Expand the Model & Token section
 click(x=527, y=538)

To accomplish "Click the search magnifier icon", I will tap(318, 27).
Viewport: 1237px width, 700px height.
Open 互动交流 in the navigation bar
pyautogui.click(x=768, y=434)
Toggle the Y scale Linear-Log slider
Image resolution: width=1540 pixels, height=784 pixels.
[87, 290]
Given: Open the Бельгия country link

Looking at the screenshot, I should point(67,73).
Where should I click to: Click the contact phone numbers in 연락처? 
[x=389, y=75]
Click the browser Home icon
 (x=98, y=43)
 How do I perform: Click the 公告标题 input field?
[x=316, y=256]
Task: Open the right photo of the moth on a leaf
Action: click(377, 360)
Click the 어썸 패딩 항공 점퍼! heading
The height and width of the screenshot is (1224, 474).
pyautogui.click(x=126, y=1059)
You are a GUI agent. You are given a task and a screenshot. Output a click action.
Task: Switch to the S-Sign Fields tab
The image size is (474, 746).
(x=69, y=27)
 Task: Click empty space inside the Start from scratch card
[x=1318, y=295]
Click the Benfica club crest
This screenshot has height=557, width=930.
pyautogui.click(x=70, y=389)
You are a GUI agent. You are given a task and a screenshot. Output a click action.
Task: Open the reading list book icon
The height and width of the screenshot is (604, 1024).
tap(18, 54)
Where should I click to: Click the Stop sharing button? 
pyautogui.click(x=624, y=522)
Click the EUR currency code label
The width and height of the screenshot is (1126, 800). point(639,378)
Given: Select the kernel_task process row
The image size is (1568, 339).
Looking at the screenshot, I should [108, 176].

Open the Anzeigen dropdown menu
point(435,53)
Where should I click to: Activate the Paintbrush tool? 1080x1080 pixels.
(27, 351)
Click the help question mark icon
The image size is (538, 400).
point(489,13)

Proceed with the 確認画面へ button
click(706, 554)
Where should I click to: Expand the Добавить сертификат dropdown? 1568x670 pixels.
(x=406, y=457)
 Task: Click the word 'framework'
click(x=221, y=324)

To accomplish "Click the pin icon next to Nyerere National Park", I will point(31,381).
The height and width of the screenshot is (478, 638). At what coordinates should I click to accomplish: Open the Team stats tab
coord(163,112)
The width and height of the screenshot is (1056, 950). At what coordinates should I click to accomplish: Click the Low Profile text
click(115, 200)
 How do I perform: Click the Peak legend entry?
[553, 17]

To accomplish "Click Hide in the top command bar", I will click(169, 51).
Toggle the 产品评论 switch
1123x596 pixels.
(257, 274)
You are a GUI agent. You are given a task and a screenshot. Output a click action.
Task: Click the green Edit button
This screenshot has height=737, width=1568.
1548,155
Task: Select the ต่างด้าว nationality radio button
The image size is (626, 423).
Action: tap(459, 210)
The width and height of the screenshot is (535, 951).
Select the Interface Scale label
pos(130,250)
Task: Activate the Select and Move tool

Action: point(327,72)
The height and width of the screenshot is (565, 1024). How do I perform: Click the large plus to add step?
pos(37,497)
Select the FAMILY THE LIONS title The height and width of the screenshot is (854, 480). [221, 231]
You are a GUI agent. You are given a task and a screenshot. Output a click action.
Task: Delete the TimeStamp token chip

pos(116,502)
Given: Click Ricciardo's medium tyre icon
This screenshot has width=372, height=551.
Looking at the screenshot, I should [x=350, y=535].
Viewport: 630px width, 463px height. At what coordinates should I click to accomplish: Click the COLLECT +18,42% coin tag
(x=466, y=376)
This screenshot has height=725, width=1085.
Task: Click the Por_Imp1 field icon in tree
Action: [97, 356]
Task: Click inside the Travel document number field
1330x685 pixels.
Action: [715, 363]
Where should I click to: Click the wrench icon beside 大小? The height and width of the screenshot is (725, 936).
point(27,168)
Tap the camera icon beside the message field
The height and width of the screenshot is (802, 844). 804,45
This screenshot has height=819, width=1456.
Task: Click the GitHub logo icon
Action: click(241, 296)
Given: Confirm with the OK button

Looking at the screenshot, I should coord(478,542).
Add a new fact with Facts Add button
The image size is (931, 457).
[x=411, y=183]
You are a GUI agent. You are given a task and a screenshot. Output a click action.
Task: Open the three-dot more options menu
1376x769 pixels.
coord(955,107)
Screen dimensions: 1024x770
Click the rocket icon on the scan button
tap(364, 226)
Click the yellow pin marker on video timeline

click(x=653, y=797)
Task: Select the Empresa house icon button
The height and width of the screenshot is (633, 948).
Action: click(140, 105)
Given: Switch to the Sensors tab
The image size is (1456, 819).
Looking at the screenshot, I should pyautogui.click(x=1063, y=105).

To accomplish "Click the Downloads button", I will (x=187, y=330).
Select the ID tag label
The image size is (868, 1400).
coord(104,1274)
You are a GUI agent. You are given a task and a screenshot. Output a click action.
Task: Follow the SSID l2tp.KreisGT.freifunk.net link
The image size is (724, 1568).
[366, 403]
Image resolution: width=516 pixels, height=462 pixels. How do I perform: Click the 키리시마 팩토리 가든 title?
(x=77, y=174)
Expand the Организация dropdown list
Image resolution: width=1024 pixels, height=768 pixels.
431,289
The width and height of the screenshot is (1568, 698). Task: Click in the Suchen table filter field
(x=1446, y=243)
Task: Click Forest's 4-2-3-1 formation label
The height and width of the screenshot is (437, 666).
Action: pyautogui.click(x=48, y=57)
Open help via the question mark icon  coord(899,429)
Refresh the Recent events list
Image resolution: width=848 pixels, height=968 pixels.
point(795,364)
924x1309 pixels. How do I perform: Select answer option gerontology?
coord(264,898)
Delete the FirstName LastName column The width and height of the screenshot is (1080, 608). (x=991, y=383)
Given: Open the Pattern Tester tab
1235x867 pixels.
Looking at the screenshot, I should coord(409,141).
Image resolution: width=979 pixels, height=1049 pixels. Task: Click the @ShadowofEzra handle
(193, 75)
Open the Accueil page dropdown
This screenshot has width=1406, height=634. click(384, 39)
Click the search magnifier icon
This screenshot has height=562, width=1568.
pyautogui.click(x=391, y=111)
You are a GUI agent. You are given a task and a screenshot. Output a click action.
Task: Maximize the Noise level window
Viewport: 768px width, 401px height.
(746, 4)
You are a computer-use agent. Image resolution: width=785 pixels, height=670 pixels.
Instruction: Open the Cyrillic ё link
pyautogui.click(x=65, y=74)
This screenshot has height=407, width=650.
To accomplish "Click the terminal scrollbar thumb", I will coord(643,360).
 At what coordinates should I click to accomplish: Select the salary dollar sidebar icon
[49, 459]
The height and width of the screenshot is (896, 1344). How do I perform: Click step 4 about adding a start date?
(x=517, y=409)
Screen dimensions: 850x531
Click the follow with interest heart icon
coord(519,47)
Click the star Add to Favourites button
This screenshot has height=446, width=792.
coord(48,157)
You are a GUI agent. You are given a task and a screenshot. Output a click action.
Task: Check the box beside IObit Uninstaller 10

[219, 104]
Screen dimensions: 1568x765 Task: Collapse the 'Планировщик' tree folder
§
Work instructions =>
The whole listing above must be copied exactly.

Task answer =>
Expand the Model & Token section
 click(x=527, y=538)

To accomplish "Click the search magnifier icon", I will tap(318, 27).
Viewport: 1237px width, 700px height.
Open 互动交流 in the navigation bar
pyautogui.click(x=768, y=434)
Toggle the Y scale Linear-Log slider
Image resolution: width=1540 pixels, height=784 pixels.
[87, 290]
Given: Open the Бельгия country link

Looking at the screenshot, I should point(67,73).
Where should I click to: Click the contact phone numbers in 연락처? 
[x=389, y=75]
Click the browser Home icon
 (x=98, y=43)
 How do I perform: Click the 公告标题 input field?
[x=316, y=256]
Task: Open the right photo of the moth on a leaf
Action: click(377, 360)
Click the 어썸 패딩 항공 점퍼! heading
The height and width of the screenshot is (1224, 474).
pyautogui.click(x=126, y=1059)
You are a GUI agent. You are given a task and a screenshot. Output a click action.
Task: Switch to the S-Sign Fields tab
The image size is (474, 746).
(x=69, y=27)
 Task: Click empty space inside the Start from scratch card
[x=1318, y=295]
Click the Benfica club crest
This screenshot has height=557, width=930.
pyautogui.click(x=70, y=389)
You are a GUI agent. You are given a task and a screenshot. Output a click action.
Task: Open the reading list book icon
The height and width of the screenshot is (604, 1024).
tap(18, 54)
Where should I click to: Click the Stop sharing button? 
pyautogui.click(x=624, y=522)
Click the EUR currency code label
The width and height of the screenshot is (1126, 800). point(639,378)
Given: Select the kernel_task process row
The image size is (1568, 339).
Looking at the screenshot, I should [108, 176].

Open the Anzeigen dropdown menu
point(435,53)
Where should I click to: Activate the Paintbrush tool? 1080x1080 pixels.
(27, 351)
Click the help question mark icon
The image size is (538, 400).
point(489,13)

Proceed with the 確認画面へ button
click(706, 554)
Where should I click to: Expand the Добавить сертификат dropdown? 1568x670 pixels.
(x=406, y=457)
 Task: Click the word 'framework'
click(x=221, y=324)

To accomplish "Click the pin icon next to Nyerere National Park", I will point(31,381).
The height and width of the screenshot is (478, 638). At what coordinates should I click to accomplish: Open the Team stats tab
coord(163,112)
The width and height of the screenshot is (1056, 950). At what coordinates should I click to accomplish: Click the Low Profile text
click(115, 200)
 How do I perform: Click the Peak legend entry?
[553, 17]

To accomplish "Click Hide in the top command bar", I will click(169, 51).
Toggle the 产品评论 switch
1123x596 pixels.
(257, 274)
You are a GUI agent. You are given a task and a screenshot. Output a click action.
Task: Click the green Edit button
This screenshot has height=737, width=1568.
1548,155
Task: Select the ต่างด้าว nationality radio button
The image size is (626, 423).
Action: tap(459, 210)
The width and height of the screenshot is (535, 951).
Select the Interface Scale label
pos(130,250)
Task: Activate the Select and Move tool

Action: point(327,72)
The height and width of the screenshot is (565, 1024). How do I perform: Click the large plus to add step?
pos(37,497)
Select the FAMILY THE LIONS title The height and width of the screenshot is (854, 480). [221, 231]
You are a GUI agent. You are given a task and a screenshot. Output a click action.
Task: Delete the TimeStamp token chip

pos(116,502)
Given: Click Ricciardo's medium tyre icon
This screenshot has width=372, height=551.
Looking at the screenshot, I should [x=350, y=535].
Viewport: 630px width, 463px height. At what coordinates should I click to accomplish: Click the COLLECT +18,42% coin tag
(x=466, y=376)
This screenshot has height=725, width=1085.
Task: Click the Por_Imp1 field icon in tree
Action: [97, 356]
Task: Click inside the Travel document number field
1330x685 pixels.
Action: [715, 363]
Where should I click to: Click the wrench icon beside 大小? The height and width of the screenshot is (725, 936).
point(27,168)
Tap the camera icon beside the message field
The height and width of the screenshot is (802, 844). 804,45
This screenshot has height=819, width=1456.
Task: Click the GitHub logo icon
Action: click(241, 296)
Given: Confirm with the OK button

Looking at the screenshot, I should coord(478,542).
Add a new fact with Facts Add button
The image size is (931, 457).
[x=411, y=183]
You are a GUI agent. You are given a task and a screenshot. Output a click action.
Task: Open the three-dot more options menu
1376x769 pixels.
coord(955,107)
Screen dimensions: 1024x770
Click the rocket icon on the scan button
tap(364, 226)
Click the yellow pin marker on video timeline

click(x=653, y=797)
Task: Select the Empresa house icon button
The height and width of the screenshot is (633, 948).
Action: click(140, 105)
Given: Switch to the Sensors tab
The image size is (1456, 819).
Looking at the screenshot, I should pyautogui.click(x=1063, y=105).

To accomplish "Click the Downloads button", I will (x=187, y=330).
Select the ID tag label
The image size is (868, 1400).
coord(104,1274)
You are a GUI agent. You are given a task and a screenshot. Output a click action.
Task: Follow the SSID l2tp.KreisGT.freifunk.net link
The image size is (724, 1568).
[366, 403]
Image resolution: width=516 pixels, height=462 pixels. How do I perform: Click the 키리시마 팩토리 가든 title?
(x=77, y=174)
Expand the Организация dropdown list
Image resolution: width=1024 pixels, height=768 pixels.
431,289
The width and height of the screenshot is (1568, 698). Task: Click in the Suchen table filter field
(x=1446, y=243)
Task: Click Forest's 4-2-3-1 formation label
The height and width of the screenshot is (437, 666).
Action: pyautogui.click(x=48, y=57)
Open help via the question mark icon  coord(899,429)
Refresh the Recent events list
Image resolution: width=848 pixels, height=968 pixels.
point(795,364)
924x1309 pixels. How do I perform: Select answer option gerontology?
coord(264,898)
Delete the FirstName LastName column The width and height of the screenshot is (1080, 608). (x=991, y=383)
Given: Open the Pattern Tester tab
1235x867 pixels.
Looking at the screenshot, I should coord(409,141).
Image resolution: width=979 pixels, height=1049 pixels. Task: Click the @ShadowofEzra handle
(193, 75)
Open the Accueil page dropdown
This screenshot has width=1406, height=634. click(384, 39)
Click the search magnifier icon
This screenshot has height=562, width=1568.
pyautogui.click(x=391, y=111)
You are a GUI agent. You are given a task and a screenshot. Output a click action.
Task: Maximize the Noise level window
Viewport: 768px width, 401px height.
(746, 4)
You are a computer-use agent. Image resolution: width=785 pixels, height=670 pixels.
Instruction: Open the Cyrillic ё link
pyautogui.click(x=65, y=74)
This screenshot has height=407, width=650.
To accomplish "Click the terminal scrollbar thumb", I will coord(643,360).
 At what coordinates should I click to accomplish: Select the salary dollar sidebar icon
[49, 459]
The height and width of the screenshot is (896, 1344). How do I perform: Click step 4 about adding a start date?
(x=517, y=409)
Screen dimensions: 850x531
Click the follow with interest heart icon
coord(519,47)
Click the star Add to Favourites button
This screenshot has height=446, width=792.
coord(48,157)
You are a GUI agent. You are given a task and a screenshot. Output a click action.
Task: Check the box beside IObit Uninstaller 10

[219, 104]
Screen dimensions: 1568x765 Task: Collapse the 'Планировщик' tree folder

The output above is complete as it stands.